Review: Uncaged Monkeys

Last night I sat among a sell-out crowd of around 2,000 people who had each paid £25 (approx US$40) to see a group of people talk about science. Welcome to the world of Uncaged Monkeys.

This was formally a live touring version of the BBC Radio 4 (and podcast) show Infinite Monkey Cage in which comedian Robin Ince and astrophysics professor/TV superstar Brian Cox present an “irreverent look at the world according to science.” But it also paid a great debt to another Ince project, 9 Lessons & Carols for Godless People (aka Nerdstock), a celebration of science and rational though held just before Christmas 2009.

Uncaged Monkeys is currently on a UK tour, so I should warn those attending the remaining dates that this report contains what could technically count as spoilers, though I’m admittedly uncertain as to the exact spoiler etiquette for events that took place 13.2 billion years ago.

The show opened with Ince in the compere role, quipping that the Voyager Golden Record (which played before his entrance) may be an alternative explanation for the apparent absence of extraterrestrial life: “Perhaps the aliens took a listen and it’s simply the worst received compilation record ever made.” Amidst his comedy, Ince shared trivia (his “walk-on” music was a track by the Eels, the main performer of which is the son of the man behind the many-worlds theory of quantum mechanics) and a sharing of wonder (every time you look out through a window you see more life than is known to exist in the entire universe outside Earth.)

The first “performer” was comedy mathematician (and self-dubbed Number Ninja) Matt Parker, who showed off some neat tricks and explained why they work, though unfortunately one fell flat; as far as I could tell, the explanation was simply that the audience participator had misunderstood the instructions.

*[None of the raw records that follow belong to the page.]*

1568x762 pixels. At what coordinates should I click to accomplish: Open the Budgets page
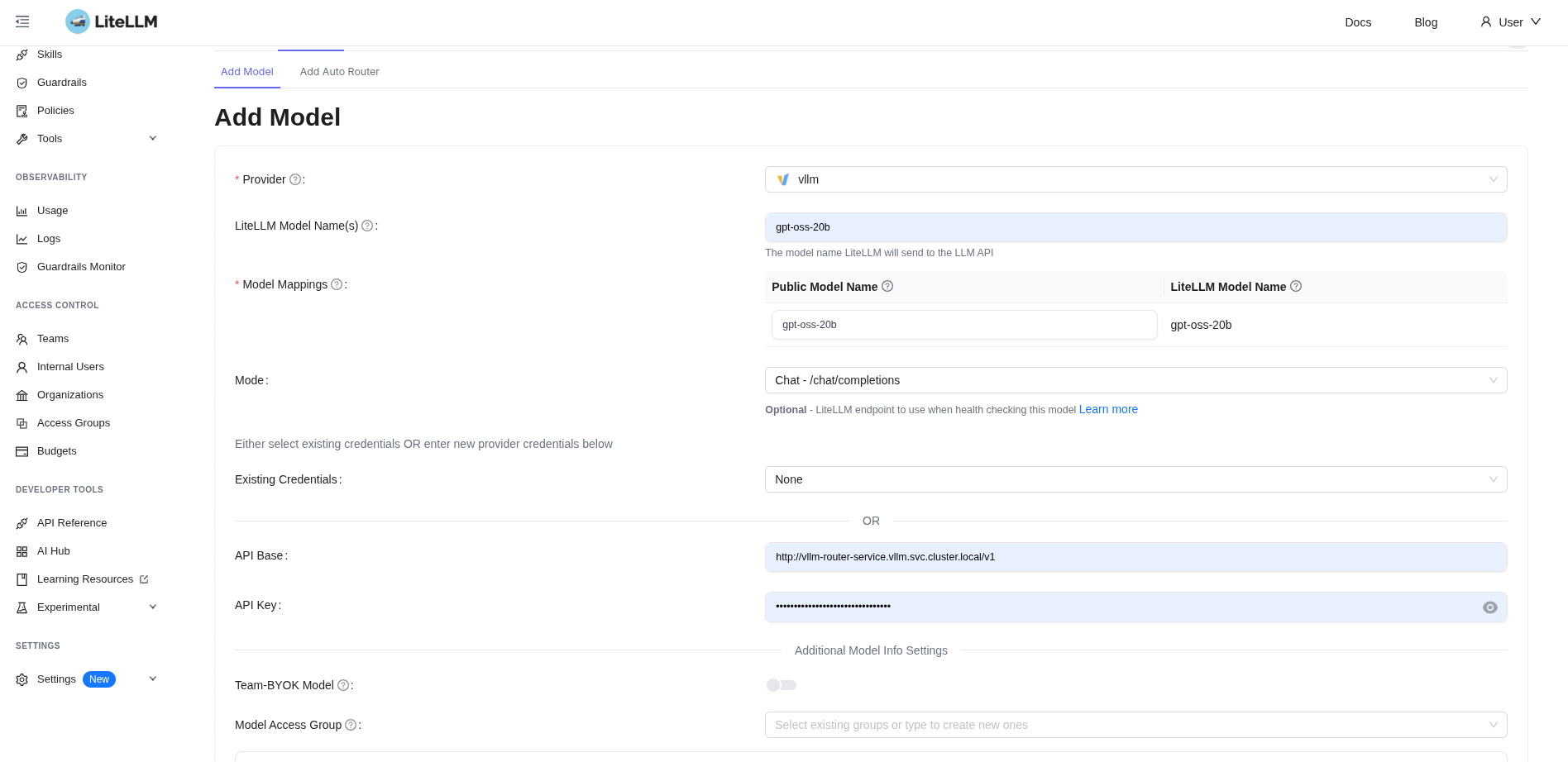[x=56, y=451]
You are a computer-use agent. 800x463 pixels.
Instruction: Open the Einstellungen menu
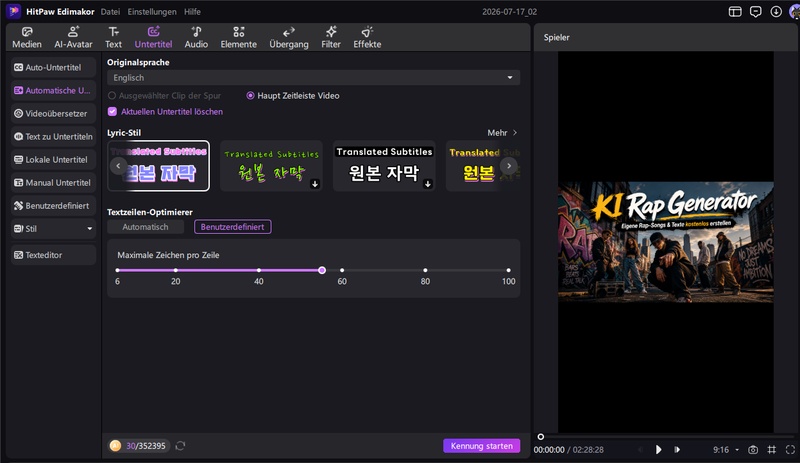pos(152,12)
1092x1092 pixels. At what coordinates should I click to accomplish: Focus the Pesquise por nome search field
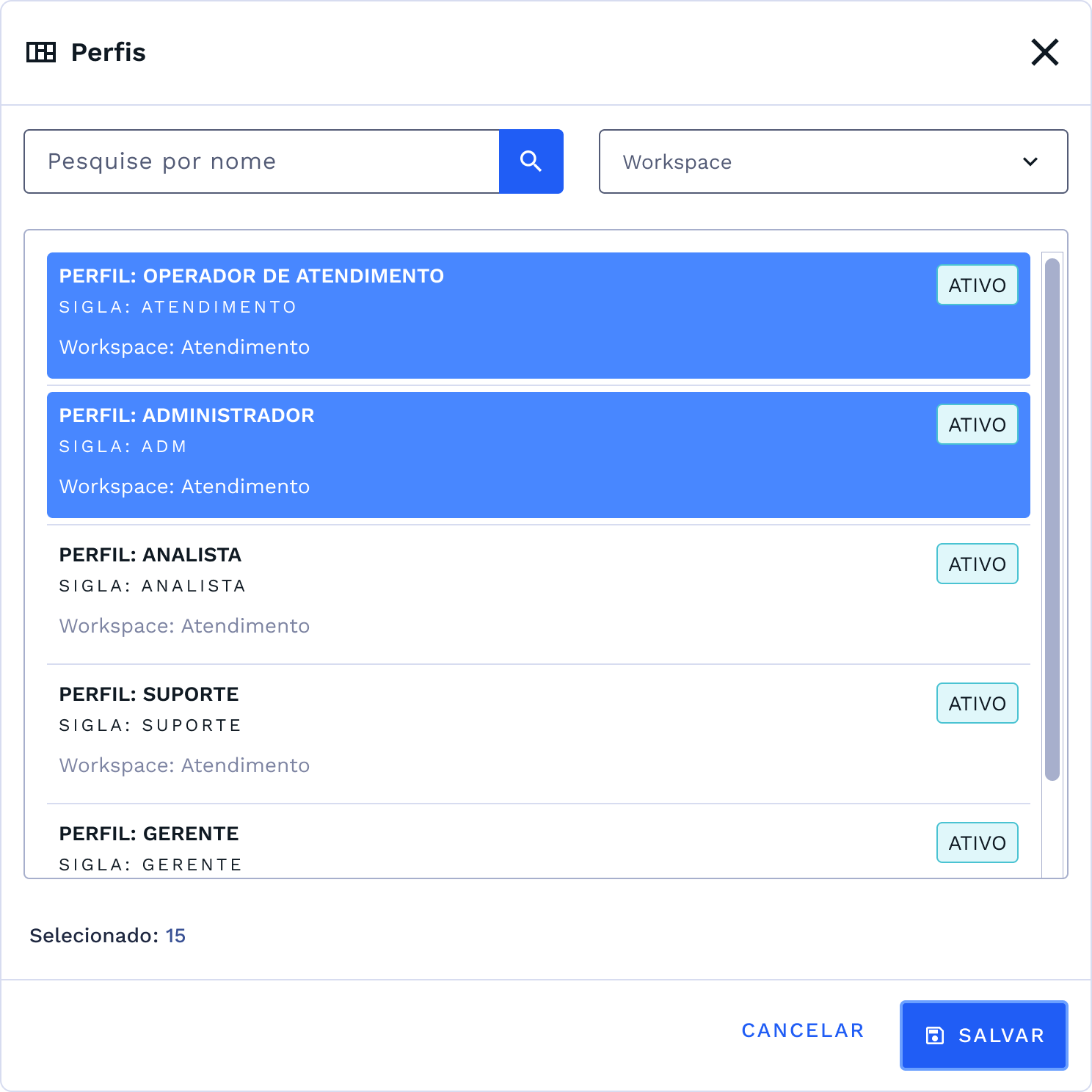click(261, 161)
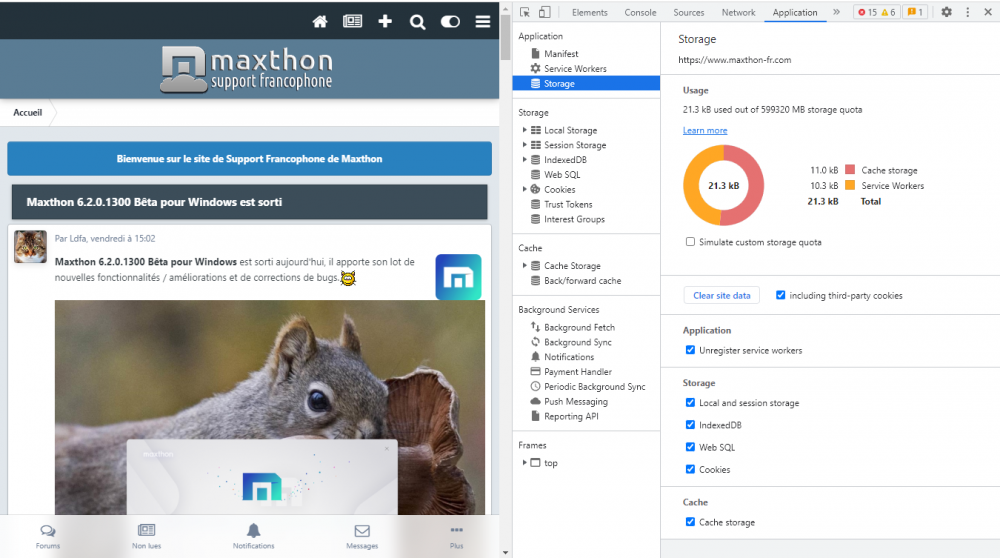Toggle the device toolbar icon
This screenshot has width=1000, height=558.
[x=545, y=12]
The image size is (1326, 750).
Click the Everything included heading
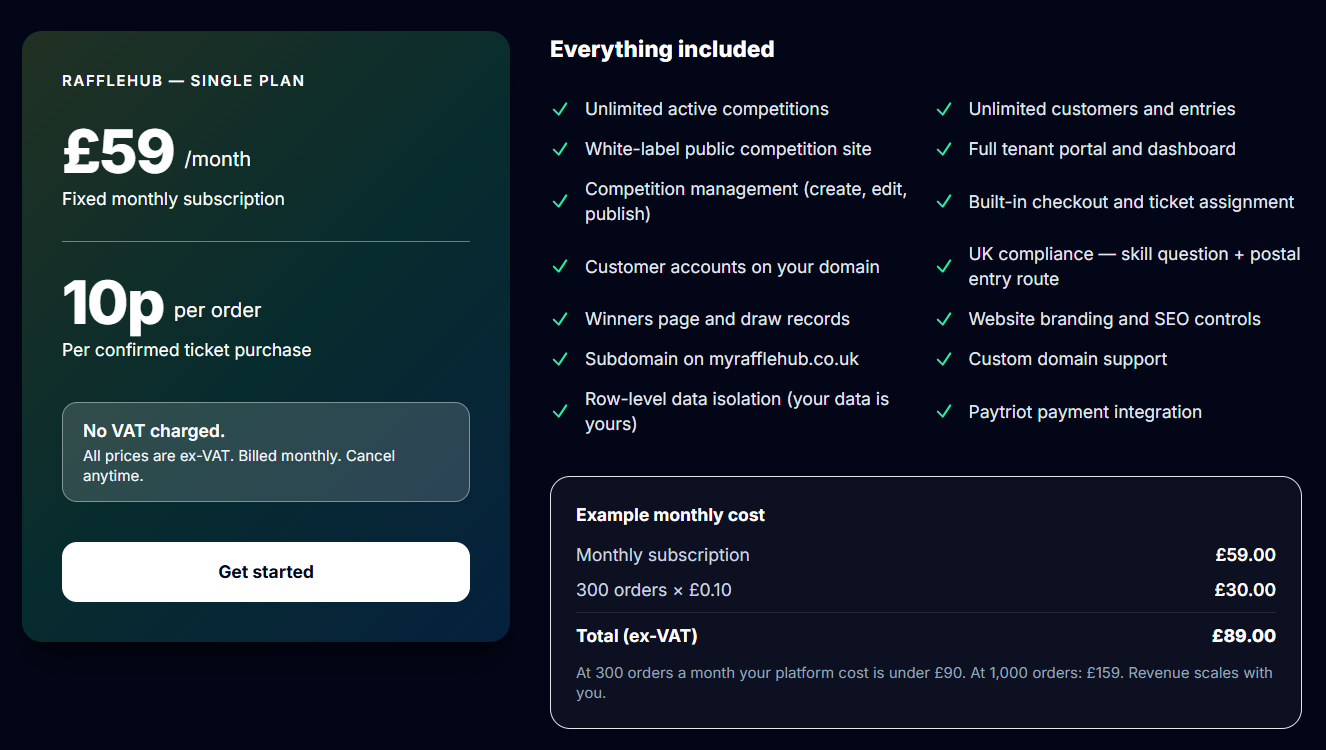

Parker also explained how the way redundancy checks are used with the transmission of text messages in a way that closely resembles sudoku.

Ben Goldacre then talked about the way scientific information can be misrepresented both in media reports and clinical trials. His style ranged from mocking, pointing out the ridiculous logic of a nutritionist claiming that spinach must be healthy because it contains chlorophyll and can thus produce bountiful energy (Photosynthesis requires light, and if there’s sunlight in your bowels, you’ve got bigger problems to worry about) to revealing (one in three drugs are only shown to have worked more effectively than a placebo rather than against an existing drug.)

Goldacre also demonstrated the funnel plot, a way of checking whether studies have been kept under wraps. In the example to the right, the x-axis represents the measured outcome of a study and the y-axis represents the number of participants in a test. In theory the fewer participants, the wider the range of outcomes, because of the greater likelihood of random error. If the plotted points don’t fall into an inverted triangle as shown here, there’s a strong implication that some studies have not been made available.

Finishing up the first half of the show was, for many people, the star attraction of Brian Cox, who won over any remaining sceptics by acknowledging the existence of the various Wonders of the Universe drinking games. He then greatly annoyed me by tackling a subject I wrote about earlier this week (NASA proving Einstein’s General Theory of Relativity) in an infinitely more eloquent and informed manner, before giving the clearest explanation I’ve heard of why forwards time travel really is possible.

After an interval, the guests from the first half took audience questions including whether a spider can spin a web in zero gravity (the panel didn’t know, but Google informed them that yes it can, but it takes a couple of days), whether there’s any scientific gain in sending a man to Mars (not as such, though it would have an inspirational effect, plus a geologist would have a much better idea than a robot of what rocks to nose at), and a rhetorical question from Parker about why magic audience members asked to think of a number always pick a rational one.

The second half of the performances were distinctly more show than tell, kicking off with self-confessed geek singer-songwriter Helen Arney who offered songs about the sex lives of animals, the romantic failures of a lab assistant, and the replacement of Carol Voderman on British maths and words quiz Countdown.

Bruce Hood explained how everything we see is simply our perception of reality, showing a video that needs to be watched twice, once with eyes open and once with eyes close.

What’s going on? The audio is saying “da da” but the man is mouthing “ga ga”. The apparent sound of “ba ba” is simply your brain getting confused and coming up with something in between.

And finally Simon Singh produced one of the oddest trilogies of tricks: playing Stairway to Heaven backwards (proving that you can only “hear” satanic lyrics once you’ve been provided with the script); plugging a gherkin into the mains so that it glows orange (because of the high sodium content); and taking issue with the lyrics of Katie Melua (who took the criticism in good spirit and even rerecorded the song with Singh’s suggested corrections.)

So can three hours of science lectures provide entertainment? Most definitely. I would like to say Ince has shown great skill in arranging a thematic program with a meticulously paced blend of serious lecture and comedy with eyecatching stunts when the audience risked flagging. Describing the show, though, he gives the impression it’s simply a collection of his friends talking about whatever subject happens to interest them at the time. Whichever it is, it works.